▸ WRITTEN TASKS:
a: In the forum post about the quiz, how many keystrokes did the seq/chk run need to test all 10000 codes?
b: Please carry on the forum post about the quiz from where it stops.

▸ EXCERPTED TEXT:
========================================

B & e (#72)

bbazzarrakk · March 30, 2006, 6:46pm

This quiz turned out to be surprisingly tough. Ross B. seemed to
get the
tighter solution and it’s not as big a difference as you might think.
Here’s
some output from running Ross’s solution:

 ### 4 digits, [1,2,3] stops ###
      user     system      total        real
seq.     1.000000   0.020000   1.020000 (  1.021674)
Search space exhausted.
Tested 10000 of 10000 codes in 50000 keystrokes.
6146 codes were tested more than once.

seq/chk  0.790000   0.000000   0.790000 (  0.804365)
Search space exhausted.
Tested 10000 of 10000 codes in 33395 keystrokes.
2557 codes were tested more than once.

simple   2.840000   0.040000   2.880000 (  2.930310)
Search space exhausted.
Tested 10000 of 10000 codes in 33830 keystrokes.
2721 codes were tested more than once.

best   665.050000   5.390000 670.440000 (678.840230)

========================================

▸ DATA LINES:
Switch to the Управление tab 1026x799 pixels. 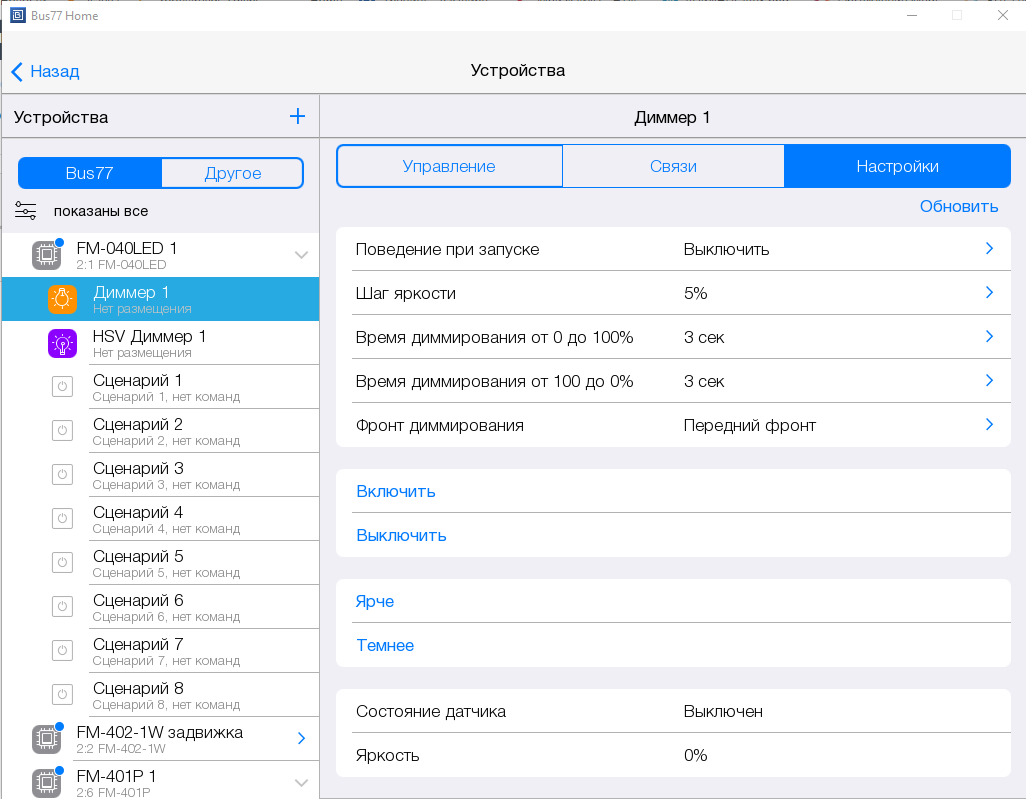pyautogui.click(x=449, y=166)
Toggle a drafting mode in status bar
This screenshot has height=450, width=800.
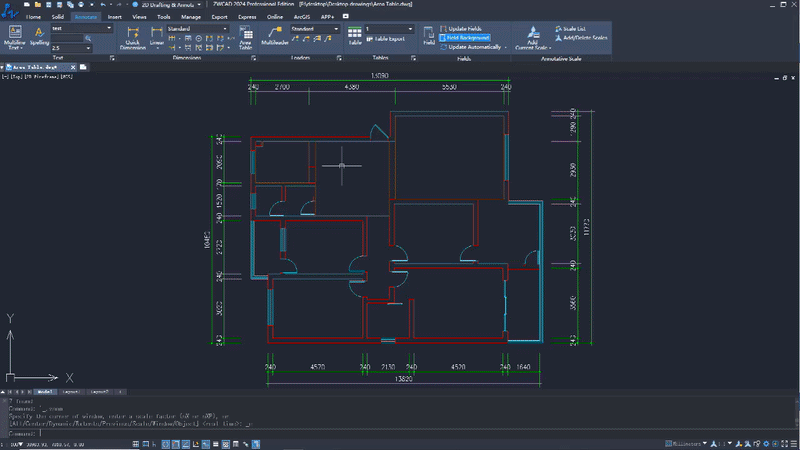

========================================

▸ EXERCISE RESPONSES:
a: 33395 keystrokes.

b:
Search space exhausted.
Tested 10000 of 10000 codes in 28687 keystrokes.
464 codes were tested more than once.

Compare that with the trivial tests in the quiz code:

Search space exhausted.
Tested 10000 of 10000 codes in 33635 keystrokes.
2664 codes were tested more than once.

At “best”, Ross managed to trim 4,948 keystrokes and there was a hefty
time
penalty to pay for getting that far.

Let’s work through the code that amounts to the “best” search. First we
need to
examine a helper class it makes use of:

# This was originally a delegator, but that was *slow*
class PoolStr < String
  def initialize(obj, parent = nil)
    super(obj)
    @parent = parent
  end
  def suffixes(maxlen = nil)
    @suffixes ||= get_suffixes(maxlen).map do |s|
      PoolStr.new(s,self)
    end
  end
  def prefixes(maxlen = nil)
    @prefixes ||= get_suffixes(maxlen,reverse).map do |s|
      PoolStr.new(s.reverse,self)
    end
  end
  private
  def get_suffixes(maxlen = nil, str = self)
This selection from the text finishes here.